Introduction
This function will scan directories and return keyed arrays of file attributes matching a user provided filter string. Perfect for image, documents, and other sorts of content delivery where a naming convention is known but the directory contents are often appended or otherwise in flux.
Example
Let’s assume we need to locate a series of .pdf newsletters. Occasionally these letters are uploaded to the web server with a big endian date based naming convention.
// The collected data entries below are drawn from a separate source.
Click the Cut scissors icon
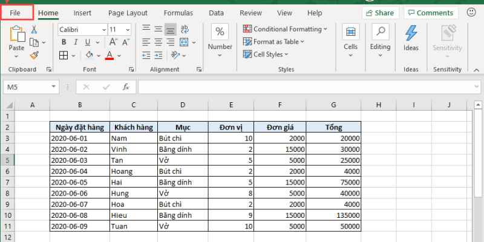This screenshot has width=484, height=242. coord(34,29)
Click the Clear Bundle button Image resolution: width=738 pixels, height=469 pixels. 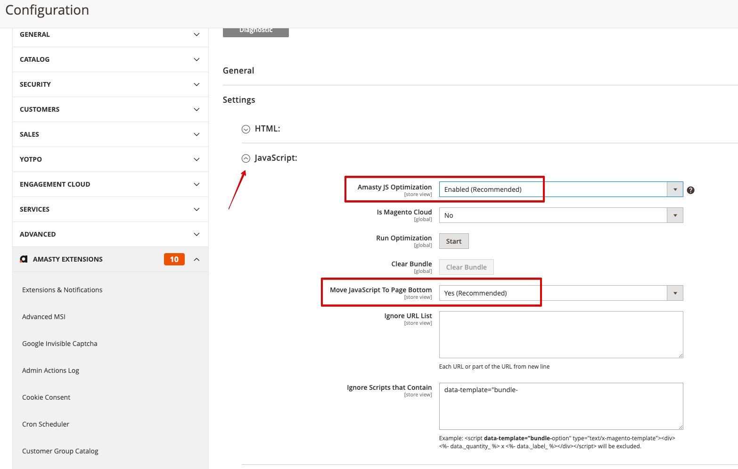(x=466, y=267)
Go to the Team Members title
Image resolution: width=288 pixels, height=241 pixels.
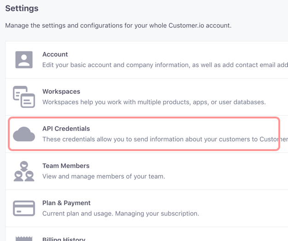(x=66, y=166)
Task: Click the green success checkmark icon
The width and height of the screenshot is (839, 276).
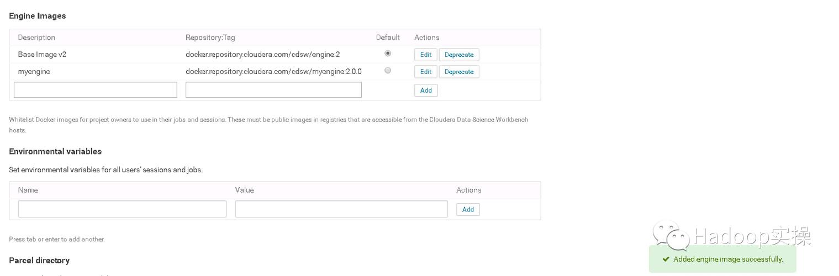Action: (x=666, y=259)
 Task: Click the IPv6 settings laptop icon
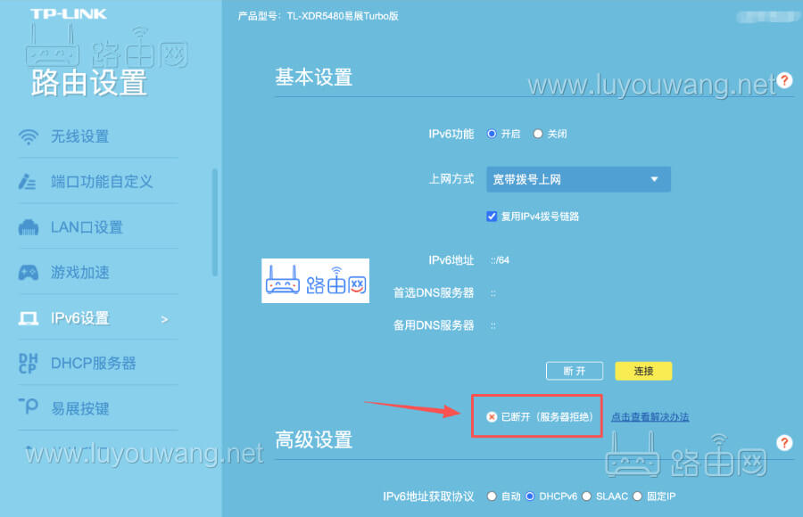29,318
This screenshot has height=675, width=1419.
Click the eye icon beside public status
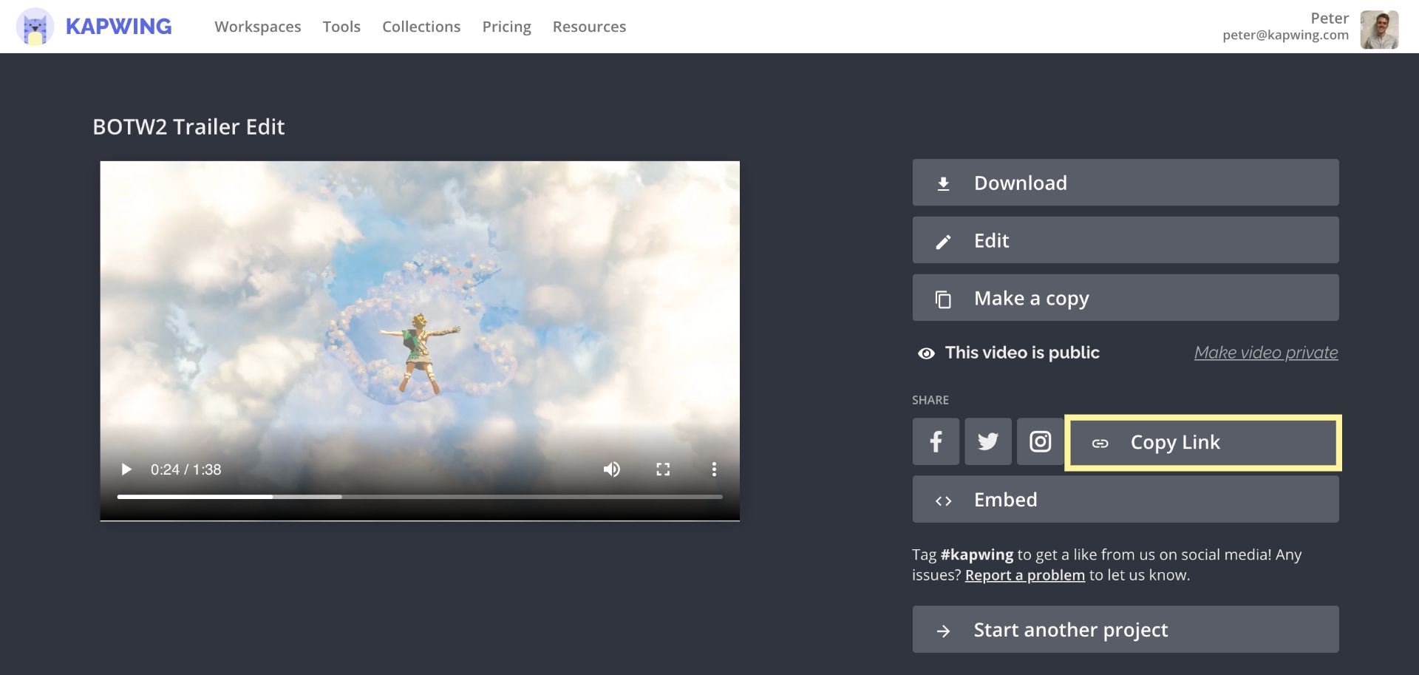point(926,353)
Since we know each file begins with “bio_newsletter_”, we can use that as our search string, like this:
$directory = '/docs/pdf/';
$pattern = 'bio_newsletter_*.pdf';
$attribute = 'name';
$sorting = 3; // Descending order + natural sort.
$files = dc_directory_scan($directory, $pattern, $attribute, $sorting);
The function will then rummage through our target directory, and return an array with any matched files, giving you an output that looks something like this:
| Key | Value |
|---|---|
| bio_newsletter_2015_09.pdf | bio_newsletter_2015_09.pdf |
| bio_newsletter_2015_05.pdf | bio_newsletter_2015_05.pdf |
| bio_newsletter_2015_04.pdf | bio_newsletter_2015_04.pdf |
| … | |
This might look redundant, but that’s because keys are always populated with file name to allow extraction of values by name later, and in this case we are looking specifically for the file name. There is an option of returning one of several attributes, which are reflected in the value.
If for some reason the directory is not readable or doesn’t exist, the function will throw an exception error.
Source
I wrote this to be fully self-contained, but if preferred, it should be easy enough to assimilate into a class.
/*
* Caskey, Damon V.
* 2012-03-19
* - Refactor for PHP 7.1+ 2016-11-08
*
* Directory scanning utility function. Accepts a
* directory path, glob pattern, and sorting options,
* and returns an associative array of matched files
* sorted by the specified attribute.
*
* @param string $directory - The directory to scan.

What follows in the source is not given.